Start of INFORMATION SHOWN

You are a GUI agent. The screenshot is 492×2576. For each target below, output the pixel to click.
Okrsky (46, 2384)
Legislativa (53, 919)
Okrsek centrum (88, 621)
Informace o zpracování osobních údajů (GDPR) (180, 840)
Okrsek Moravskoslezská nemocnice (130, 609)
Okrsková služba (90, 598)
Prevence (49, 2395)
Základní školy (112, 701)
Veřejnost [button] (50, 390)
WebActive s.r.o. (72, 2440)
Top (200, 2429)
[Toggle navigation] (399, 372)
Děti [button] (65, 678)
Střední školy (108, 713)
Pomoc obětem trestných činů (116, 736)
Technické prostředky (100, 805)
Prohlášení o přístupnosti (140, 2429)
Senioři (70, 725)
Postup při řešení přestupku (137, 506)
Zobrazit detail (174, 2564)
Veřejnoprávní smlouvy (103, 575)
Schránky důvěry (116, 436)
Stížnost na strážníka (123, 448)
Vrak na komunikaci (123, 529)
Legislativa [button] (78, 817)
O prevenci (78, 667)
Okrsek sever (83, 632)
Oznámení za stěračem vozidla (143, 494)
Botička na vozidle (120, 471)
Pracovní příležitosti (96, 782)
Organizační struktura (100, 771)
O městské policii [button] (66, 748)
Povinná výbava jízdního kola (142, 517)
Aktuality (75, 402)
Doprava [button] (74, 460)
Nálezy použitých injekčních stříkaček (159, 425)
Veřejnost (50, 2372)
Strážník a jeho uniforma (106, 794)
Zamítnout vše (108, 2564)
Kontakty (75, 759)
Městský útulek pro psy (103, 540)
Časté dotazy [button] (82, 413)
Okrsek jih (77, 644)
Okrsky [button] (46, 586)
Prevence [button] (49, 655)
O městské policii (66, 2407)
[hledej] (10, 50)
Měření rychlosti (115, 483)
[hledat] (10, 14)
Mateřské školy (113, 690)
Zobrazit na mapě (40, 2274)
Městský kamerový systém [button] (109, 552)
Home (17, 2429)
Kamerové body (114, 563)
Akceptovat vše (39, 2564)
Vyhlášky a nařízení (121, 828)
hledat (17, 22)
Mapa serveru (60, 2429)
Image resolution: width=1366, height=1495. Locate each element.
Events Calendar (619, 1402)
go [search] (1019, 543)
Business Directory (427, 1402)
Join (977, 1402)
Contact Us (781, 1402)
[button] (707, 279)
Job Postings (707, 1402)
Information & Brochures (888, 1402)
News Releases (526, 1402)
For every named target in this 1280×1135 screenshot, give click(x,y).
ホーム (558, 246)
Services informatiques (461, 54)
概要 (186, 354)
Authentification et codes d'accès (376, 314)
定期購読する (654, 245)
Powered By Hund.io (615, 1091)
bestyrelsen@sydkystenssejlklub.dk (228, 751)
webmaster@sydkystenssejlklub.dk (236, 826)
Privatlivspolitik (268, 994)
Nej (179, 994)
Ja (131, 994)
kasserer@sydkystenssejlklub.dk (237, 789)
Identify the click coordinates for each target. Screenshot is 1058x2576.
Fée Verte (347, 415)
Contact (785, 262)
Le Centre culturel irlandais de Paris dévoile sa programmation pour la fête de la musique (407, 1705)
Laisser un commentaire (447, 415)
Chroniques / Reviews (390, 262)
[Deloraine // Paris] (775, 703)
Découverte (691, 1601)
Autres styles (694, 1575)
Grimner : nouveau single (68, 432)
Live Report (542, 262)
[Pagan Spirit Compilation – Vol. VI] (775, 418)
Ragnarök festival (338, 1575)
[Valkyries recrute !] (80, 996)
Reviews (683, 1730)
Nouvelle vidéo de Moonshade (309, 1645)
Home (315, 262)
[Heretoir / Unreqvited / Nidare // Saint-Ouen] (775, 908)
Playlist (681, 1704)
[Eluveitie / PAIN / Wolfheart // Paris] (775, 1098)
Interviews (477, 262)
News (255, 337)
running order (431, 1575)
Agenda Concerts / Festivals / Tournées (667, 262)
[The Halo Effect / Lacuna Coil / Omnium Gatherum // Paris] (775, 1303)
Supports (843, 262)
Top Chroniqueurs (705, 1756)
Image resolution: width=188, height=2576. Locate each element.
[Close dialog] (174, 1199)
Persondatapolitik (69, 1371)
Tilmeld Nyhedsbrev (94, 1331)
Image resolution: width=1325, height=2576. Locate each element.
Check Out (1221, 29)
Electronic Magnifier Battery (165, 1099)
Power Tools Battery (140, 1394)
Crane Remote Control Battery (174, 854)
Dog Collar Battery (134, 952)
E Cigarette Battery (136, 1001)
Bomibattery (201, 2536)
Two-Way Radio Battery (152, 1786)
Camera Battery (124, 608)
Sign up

End of INFORMATION SHOWN

● **EXERCISE DIRECTIONS**: Retype exactly the lines of the data above that fall between the line with "Legislativa [button] (78, 817)" and the line with "O městské policii [button] (66, 748)", inclusive, and add nothing.

● **REPLY**:
Legislativa [button] (78, 817)
O prevenci (78, 667)
Okrsek sever (83, 632)
Oznámení za stěračem vozidla (143, 494)
Botička na vozidle (120, 471)
Pracovní příležitosti (96, 782)
Organizační struktura (100, 771)
O městské policii [button] (66, 748)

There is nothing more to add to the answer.